Случай в СИЗО
Бывший следователь, а ныне адвокат Борис Ленинградов рассказал пару случаев, приключившихся с ним в СИЗО.
В СИЗО, будучи следователем и адвокатом, я проводил столько времени, что даже стало интересно, сколько именно. Как-то, стоя в длинной очереди, я взял и подсчитал. Получилось 2,5 года за карьеру! У нас, среди коллег, с тех пор появилась шутка, что, мол, если нас когда-нибудь, не дай бог, посадят, суд должен учесть уже проведенное нами в тюрьме время.
Самые смешные эпизоды в следственных изоляторах с нами, адвокатами, случаются в обеденное время. Адвокатов на этот час из здания не выдворяют. Как-то котроллер тюрьмы подкрался ко мне со спины, резиновой дубинкой уперся в копчик, и ласково так говорит: «Кончай балдеть, на прогулку!» За зэка принял.
Работая адвокатом, я имел законное право носить газовый пистолет. Естественно, на входе в изолятор я сдавал его на КПП, а взамен получал жетон. На обратном пути повторялась обратная ситуация. И вот в один прекрасный день случилось следующее. Я вышел из СИЗО, засунул пистолет в кобуру, сел в троллейбус и поехал домой. Но чувствую: что-то не то в кобуре, не как обычно. Вышел из троллейбуса, достал пистолет. Ну так и есть! Как же сразу не обратил внимание! Это был не мой «газовик», а пистолет Макарова.

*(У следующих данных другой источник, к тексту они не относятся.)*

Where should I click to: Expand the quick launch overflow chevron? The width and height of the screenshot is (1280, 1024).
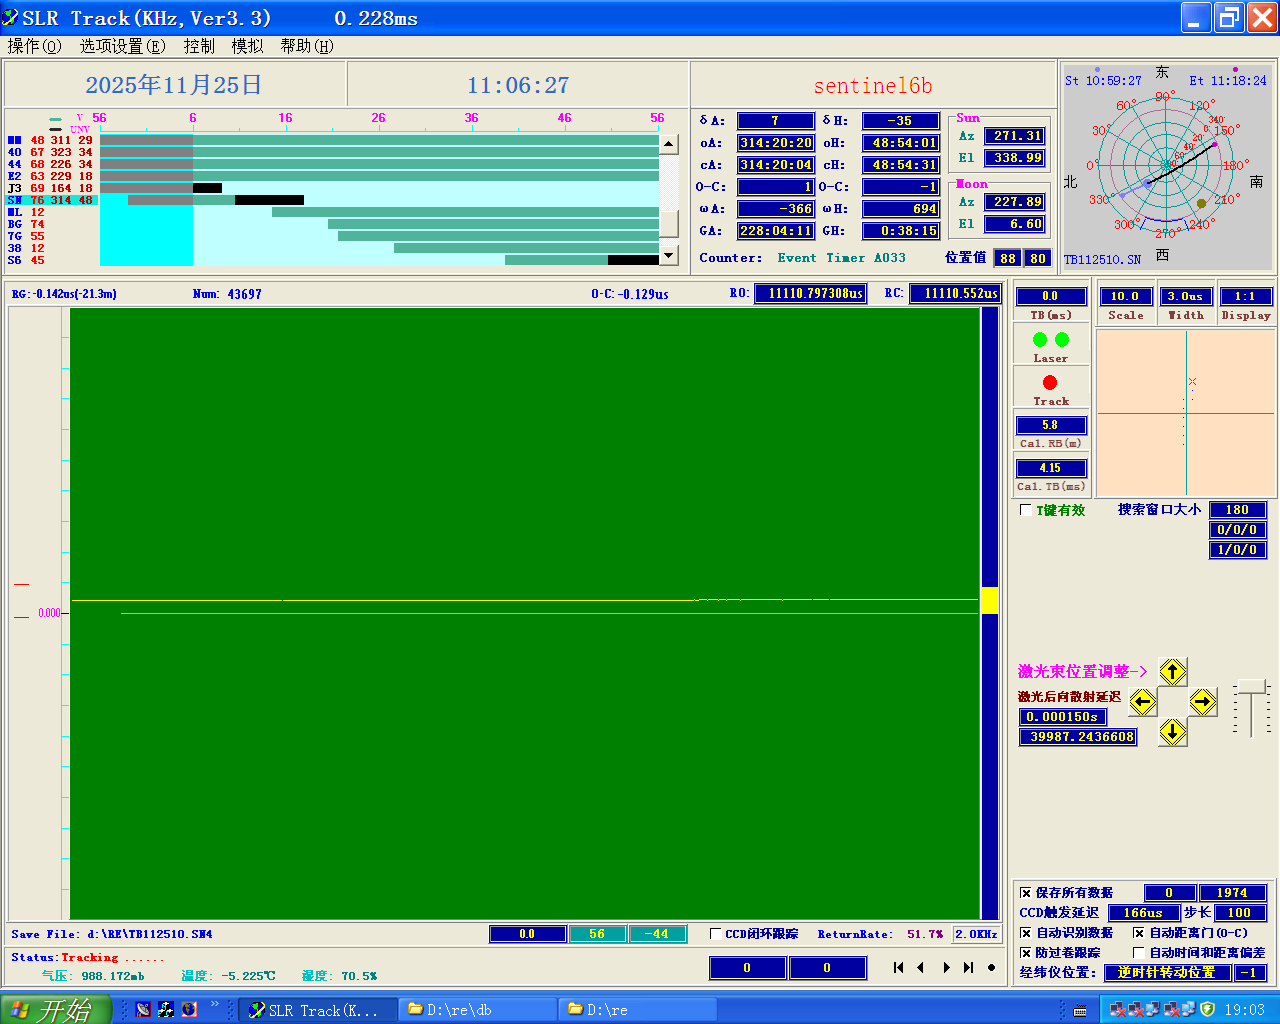(x=214, y=1004)
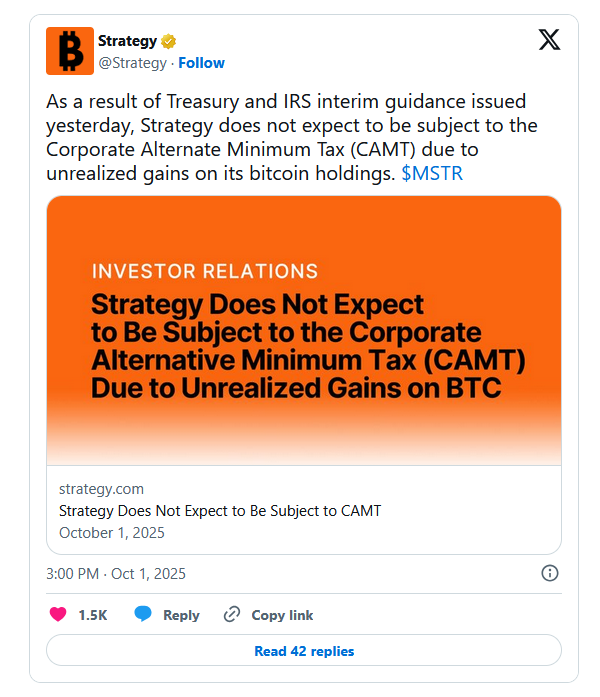Click the Copy link text

[282, 615]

Дежурной на КПП была женщина (в то время, в 1990-е, почти всегда на КПП сидели именно женщины), для нее в пистолетах не было никакой разницы. Я вернулся в СИЗО, поменял пистолет. Не буду говорить, что в качестве проставы получил от обрадовавшейся женщиныконтроллера. Но погоны ей тогда спас.
Случай в СИЗО
Зэки народ специфичный, но с ними можно найти общий язык. Как следователю, мне это было просто необходимо. А вот многие тюремщики общаться со спецконтингентом как раз и не умели. Как-то приезжаю в один ленинградский СИЗО. Там в камере повесился (повесили?) заключенный. Перед камерой бодрый отряд «цириков»: по три дубины у каждого, баллончики со слезоточивым газом (интересно, они хоть понимали, что газ в камере распылять категорически нельзя?). В камере было двенадцать человек. Все они вели себя, глядя на вооруженных и взвинченных охранников, нервно и зло.

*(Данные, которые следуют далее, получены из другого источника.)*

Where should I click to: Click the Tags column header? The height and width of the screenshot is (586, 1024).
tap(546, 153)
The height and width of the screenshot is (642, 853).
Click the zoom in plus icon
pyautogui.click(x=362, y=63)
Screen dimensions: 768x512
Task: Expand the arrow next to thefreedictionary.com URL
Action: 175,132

Я вошел в камеру, мне нужно было осмотреть место происшествия (преступления?) и поговорить со свидетелями. Охранники с дубинами потянулись за мной. Но я их остановил и оставил в коридоре. «Слышь, начальник, они че, прессовать нас будут?» — обратился один зэк ко мне. Не надо обижаться на «ты», в тюрьме это норма. «Кто, эти гоблины? — сказал я. — Не дам им». Зэки были в восторге от слова «гоблины».

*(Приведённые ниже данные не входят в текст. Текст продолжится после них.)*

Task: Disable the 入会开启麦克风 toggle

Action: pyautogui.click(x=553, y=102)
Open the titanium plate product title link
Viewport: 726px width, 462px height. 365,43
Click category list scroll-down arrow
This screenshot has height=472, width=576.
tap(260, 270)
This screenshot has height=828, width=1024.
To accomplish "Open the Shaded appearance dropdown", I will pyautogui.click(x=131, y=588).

Контакт был тут же установлен. Говорю: «Рассказывайте, что произошло. Сейчас спокойно разберем дело, и ни у кого неприятностей не будут. Мне возиться тут долго никак нельзя: еще на один труп надо срочно ехать».
«Тяжелая у тебя работа, начальник, — с уважением говорят зэки. — Дело в следующем. Повесился он сам, письмо от бабы его пришло — загуляла». «А косяков за ним не было каких?» — спрашиваю. «Был один, — говорят. — Как-то срать сел, когда остальные ели. Но никто его не „петушил“, начальник. Дали один раз по морде, да и все. Из-за бабы это он».
Короче говоря, поговорил, все перепроверил, и правда, самоубийство чистой воды. Ну а мораль в этой истории простая. С зэками нужно говорить как с людьми (для пользы своего же дела). И не входить в камеру с вооруженной охраной. Что касается слова «гоблины», которое так расположило ко мне заключенных, так это у меня, как увидел «цириков» при всем параде, будем считать, непроизвольно вырвалось.